Ritual as the habitual

To follow up my last post, I opened up over breakfast the NYT "T" Sunday supplement. Glossy testament to consumer lure, this pulp alternates homage to jewel-bedecked or heel-fitted beauties with a few articles, mostly about designers and the fourth homes they inhabit in venerable or exotic locations. Still, sometimes in rapidly skimming the pages, I find a bit of  lit-crit or cultural comment.

Emily Witt contributes a "Sign of the Times" column, "The Year of Magical Thinking." You can figure how many ads this has in that my print copy has this at page 63 as the first "journalism" inside. She begins by noting the palo santo fragrance wafting all over the Brooklyn bars and gallery openings. She credits its "sudden popularity" to a "yearning for ritual and ceremony in everyday life."

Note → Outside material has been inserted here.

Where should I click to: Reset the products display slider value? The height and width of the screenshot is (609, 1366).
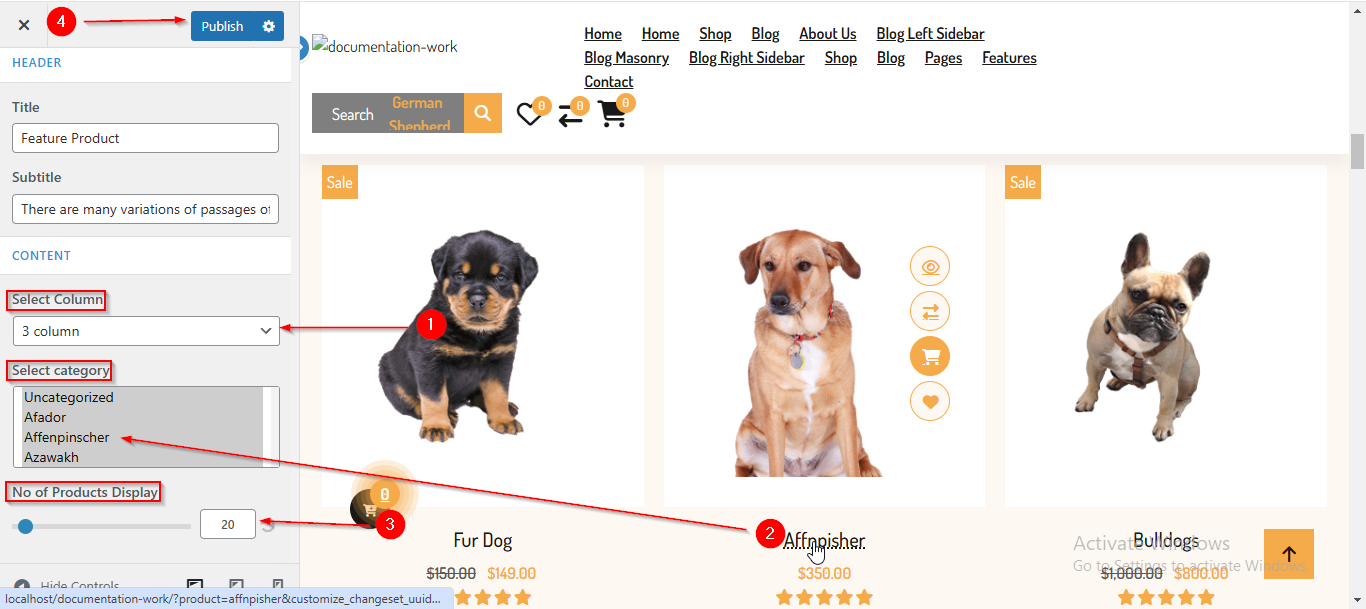pyautogui.click(x=268, y=525)
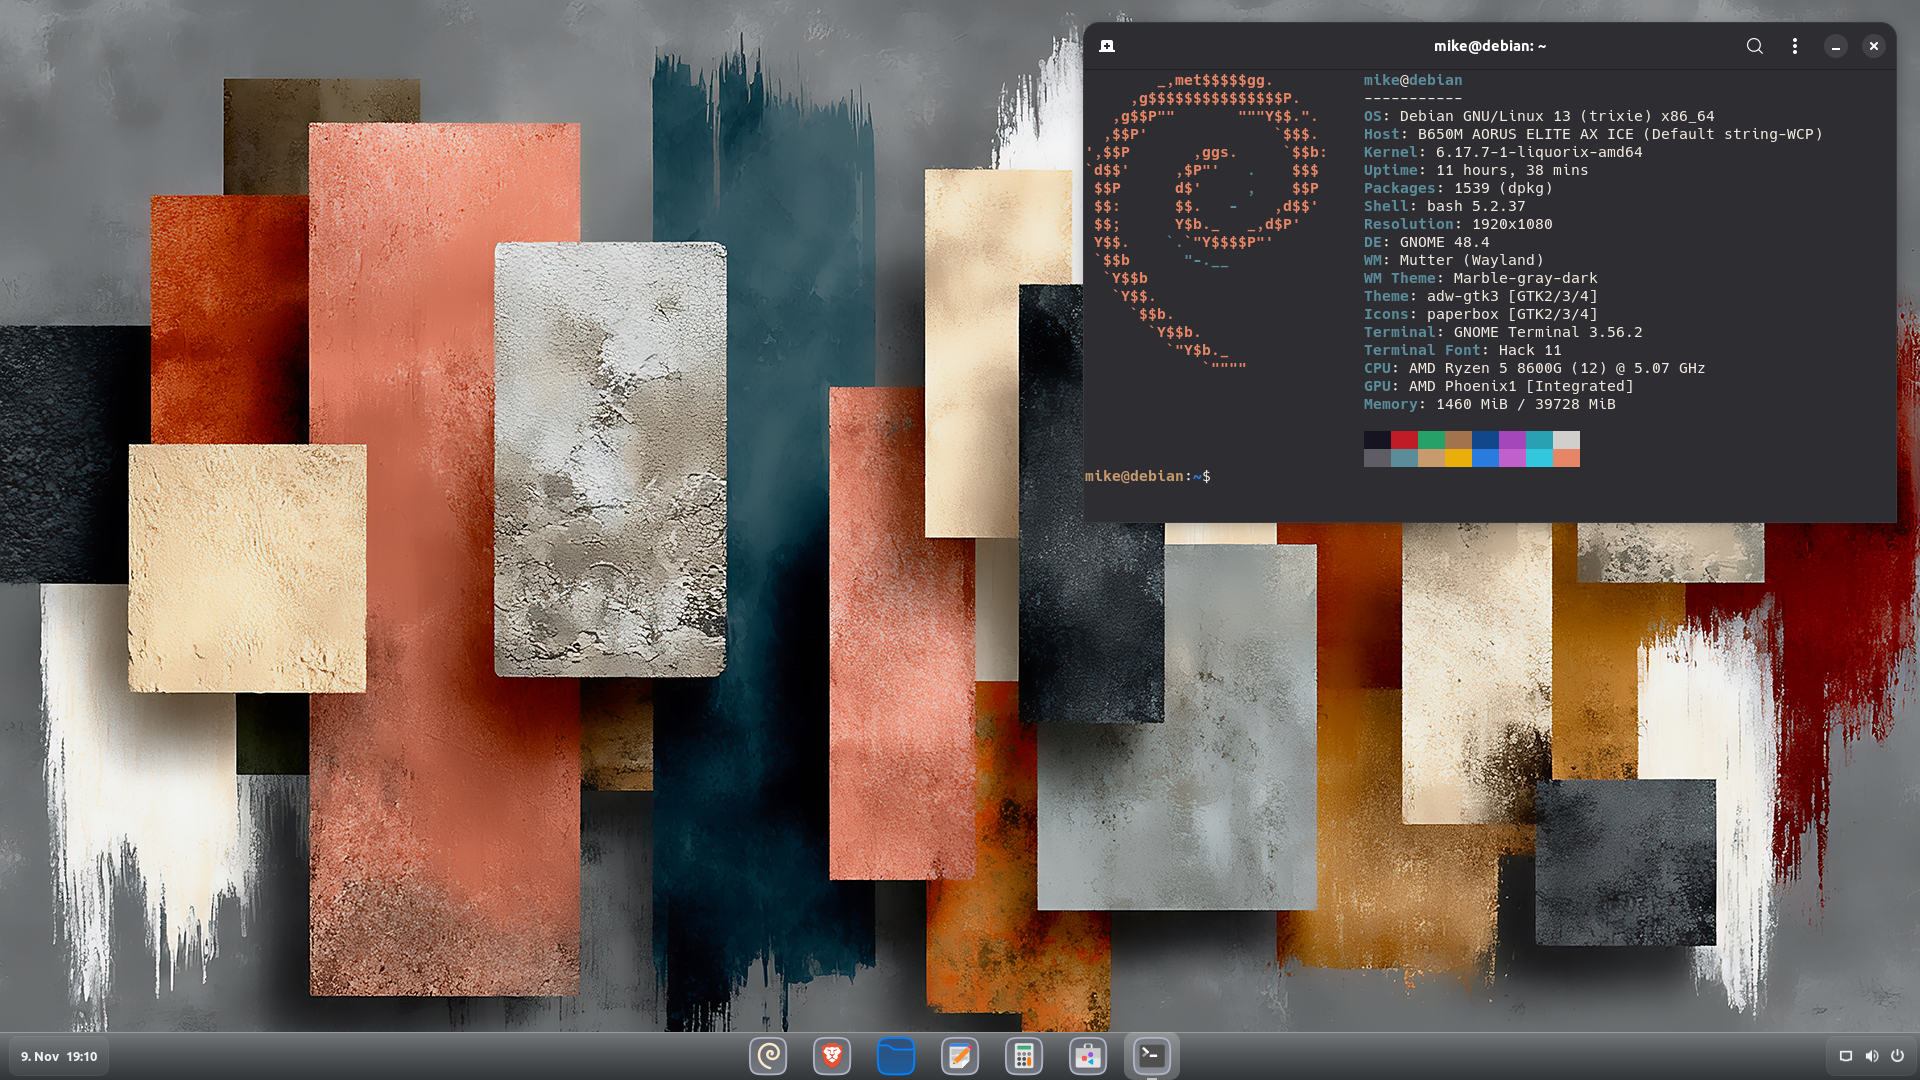Minimize the terminal window

tap(1836, 46)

While my workplace lacks rose quartz crystals in any colleague's cubicle that Witt offers as examples of "believing in magic," I have for a few years now pinned up on one wall a few Tibetan prayer flags to brighten my grey space. They lack any wind to carry their petitions skyward, unless I turn on my little fan in the summer when the a/c fails. I have no idea how many whom I know have an I Ching app on an iPhone, but I know of a few cyber-friends who trust their star signs and trust in charts.

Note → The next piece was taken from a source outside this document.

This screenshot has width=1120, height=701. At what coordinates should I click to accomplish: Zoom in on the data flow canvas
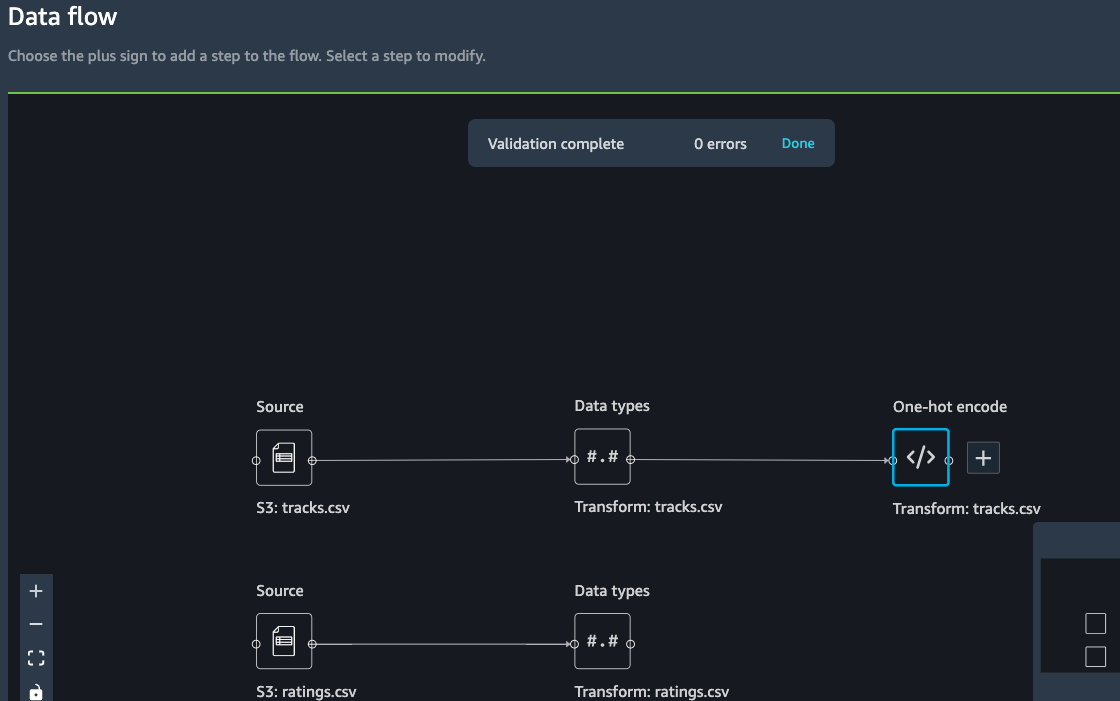[x=36, y=591]
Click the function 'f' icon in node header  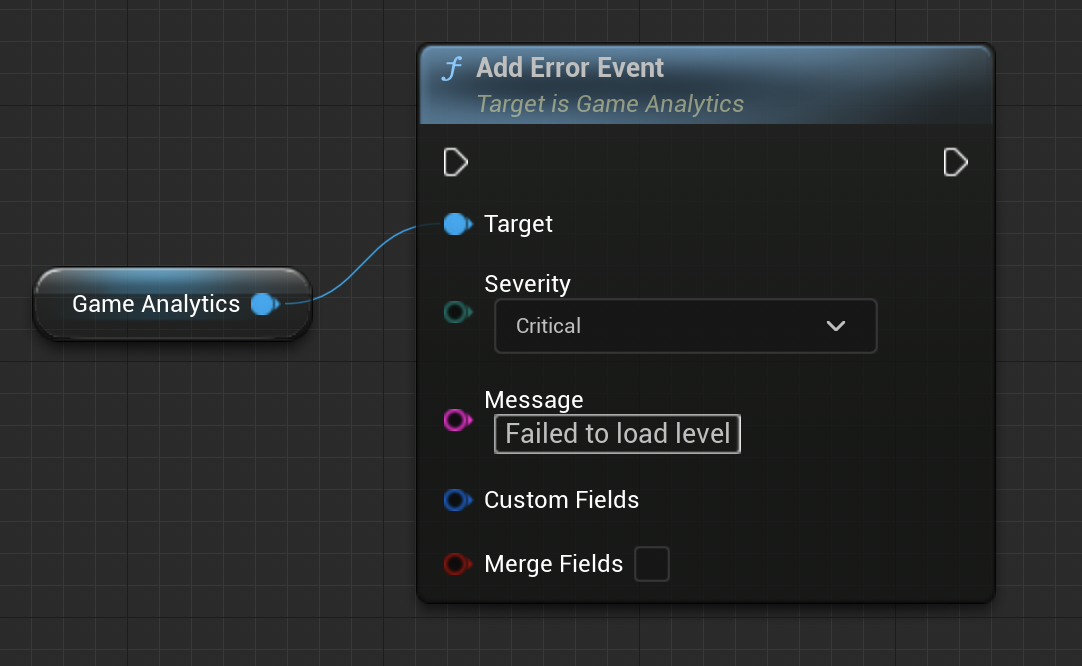click(453, 69)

Witt claims: "It is no longer taboo to toss aside skepticism and trust the unverifiable." Perhaps in NYC, but certainly my Catholic friends and family never stopped this, at least on the surface and for many, within their souls. But as Witt explains, the "lack of religious faith so prevalent in our age is an anomaly in history." She continues: "Magic, which usually does not demand faith in a particular deity, or the sometimes exclusionary imperatives of organized religion, allows people to access a sense of the miraculous on the level of the quotidian. The desire to submit to the cosmos, to believe in phenomenal occurrences and to blame a late subway on the trajectories of stars across the firmament comes from a deep-rooted, perhaps inherent human interest in surrendering to destiny." Well-stated.

About "appeals to reason," Witt rationalizes that the holidays can put this perpetual debate in perspective. Without "losing common sense," we indulge in the hanging of mistletoe, the wrapping of gifts, the tree of green cut or the hanukkiah of wicks lit, the wreath of Advent and the solstice candle. Even more party-going signals our draw towards celebration in dark nights. "All the better to partake in these rituals informed by a deep faith in the existence of miracles." And for those of us within which we witness this battle between brain and spirit, soul and mind, we too capitulate to tradition.

P.S. An image search for "ritual" emanates into, first, lots of shadowy pentacles, circles, and candles. Not a big fan of this band, but I figured this connected with the roots around me, born in East L.A.